§ Given text:
That was a joke! Made me lose my place! But there is little pressure to rip these features out because generally the cost of having them sitting there is low. They tend to be well encapsulated, and if they break we just don’t compile them or we don’t use them, and the system tends to be self-correcting in that if a significant number of people are affected by the broken feature then somebody will either fix it or pay to have somebody else fix it.
Some features do tend to encapsulate poorly and they have their little sticky fingers into lots of different places in the code base. An example which comes to mind is CPU hot plug, and memory hot unplug. We may not, we may end up not being able to accept such features at all, even if they're perfectly well written and perfectly well tested due to their long-term impact on the maintainability of those parts of the software which they touch, and also to the fact that very few developers are likely to even be able to regression test them.
So if all what I’ve said so far is an accurate overview of where the base Linux components are headed, what lessons can we learn from it and how, if at all, should we change our existing processes so that we can respond to the increasing wider use of free software and the broadening requirements which we are seeing?
Some of it, of course, is in the motherhood stuff. We need to keep the code maintainable. Techniques for this are well established and Linus, bless his heart, is very strong on these matters. Flexible, powerful, configuration system-minimizing interaction between sub-systems, careful interface design, consistent coding practices, commenting style, etcetera. OK, Linus doesn’t believe in comments but I do!
Similarly we need to keep the code comprehensible. This is a particular bee in my bonnet. The kernel particularly (I won’t even go into glibc), the kernel is becoming more and more complex. It’s growing more sub-systems, larger sub-systems, more complexity in the core, drivers, etcetera. And despite Robert’s sterling efforts, I’d have to say that I don’t think out-of-tree documentation such as books and websites really work because the subject matter is so large and the documentation is so much work to produce and yet it goes out of date so quickly. So although I’m acutely aware of the comprehensibility problem, and I’m concerned about it, I really don’t have a magical answer to it apart from keeping the code clean, commenting it well, good change logging, and with using revision control system. Concentrate on keeping discussions on the mailing lists rather than sliding off into face-to-face discussions or IRC or whatever.
We need to recognize that new people do need help in coming up to speed and that any time spent helping other developers will have longer term returns. And I think that we should start to recognize that the central maintainer’s role will continue to weaken in that the top level sub-system maintainers, David Miller, Greg and James and all those other guys, they’ll continue to gain more responsibility across more code, and the top level maintainer’s role will increasingly become pointy-haired, moving away from nitty gritty code level matters in favor of things like timing releases, timing of feature introduction, acceptance of feature work at a high level, co-ordination with distributors, tracking bugs, general quality issues and beating people up at conferences and things like that.

§ Short exercise 1:
Answer these questions from the talk on Linux kernel maintenance:
(a) Which features does the speaker give as an example of ones that encapsulate poorly?
(b) Who, according to the speaker, doesn't believe in comments?
(c) What kind of documentation does the speaker doubt really works?

§ Dataset rows:
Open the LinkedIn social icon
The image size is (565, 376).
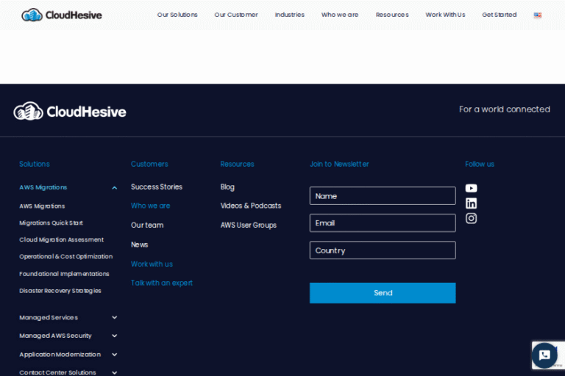(x=471, y=203)
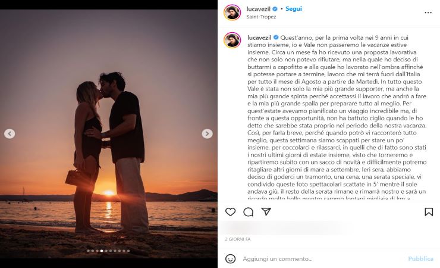Click the sunset couple photo
Image resolution: width=440 pixels, height=268 pixels.
109,134
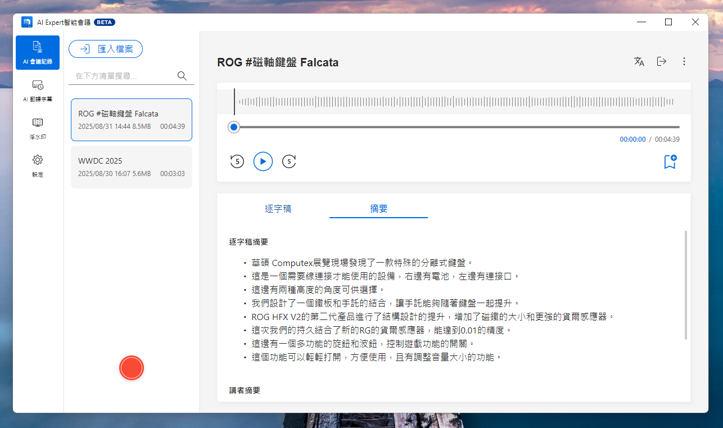The image size is (723, 428).
Task: Open the AI 翻譯字幕 sidebar section
Action: click(38, 90)
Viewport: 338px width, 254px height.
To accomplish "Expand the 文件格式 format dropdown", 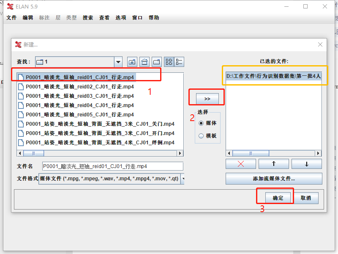I will [183, 179].
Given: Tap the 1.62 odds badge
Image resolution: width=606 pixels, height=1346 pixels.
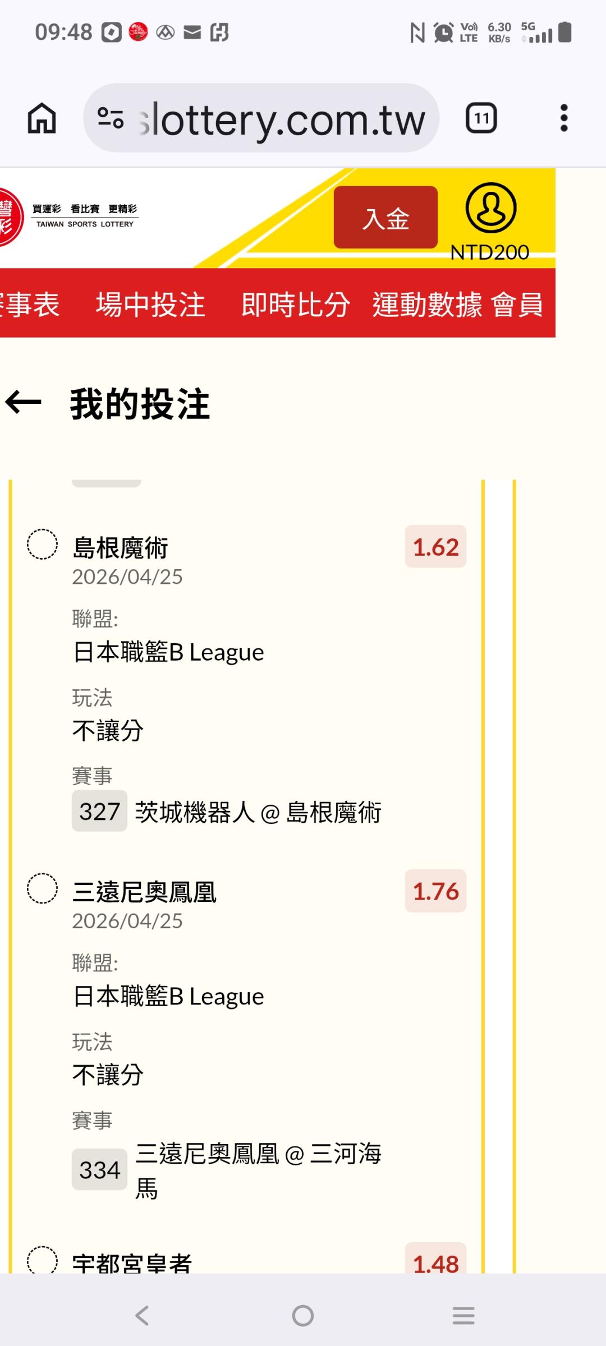Looking at the screenshot, I should click(x=435, y=547).
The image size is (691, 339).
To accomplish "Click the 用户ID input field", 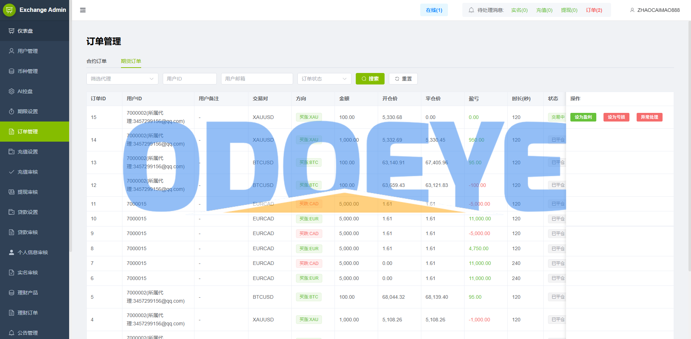I will [x=189, y=79].
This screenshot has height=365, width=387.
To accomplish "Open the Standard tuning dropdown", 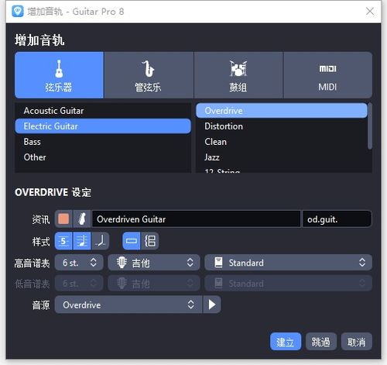I will 288,263.
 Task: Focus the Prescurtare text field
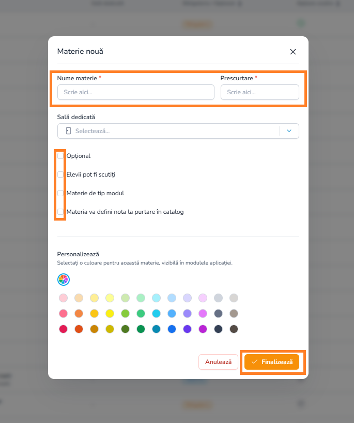pyautogui.click(x=260, y=92)

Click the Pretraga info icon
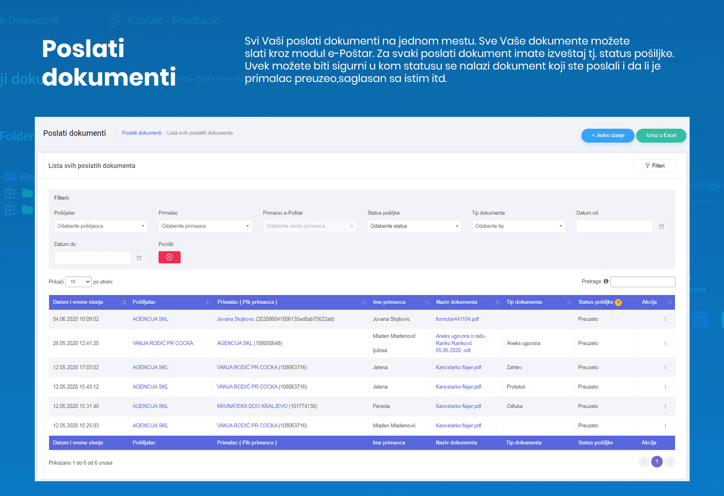(606, 281)
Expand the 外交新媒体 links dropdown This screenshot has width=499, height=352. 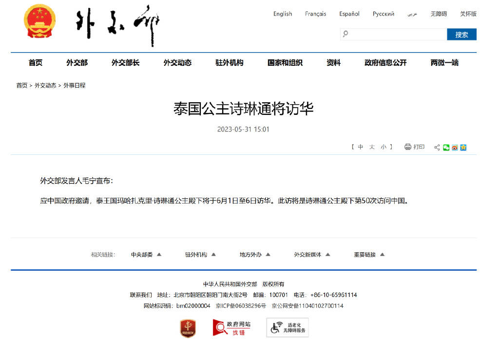[312, 255]
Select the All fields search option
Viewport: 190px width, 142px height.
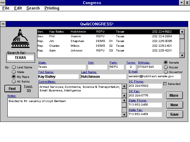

§ Short exercise 2: Render the rows above as a JSON list of strings, one per line, starting with the first line of the rows and going on through the line with "Action: click(38, 90)". Leave out blank lines and the pictures.

§ Output 1:
(a) CPU hot plug and memory hot unplug.
(b) Linus.
(c) Out-of-tree documentation such as books and websites.

§ Output 2:
[
  "Open the LinkedIn social icon",
  "The image size is (565, 376).",
  "(x=471, y=203)",
  "Click the sunset couple photo",
  "Image resolution: width=440 pixels, height=268 pixels.",
  "109,134",
  "The image size is (723, 428).",
  "Task: Open the AI 翻譯字幕 sidebar section",
  "Action: click(38, 90)"
]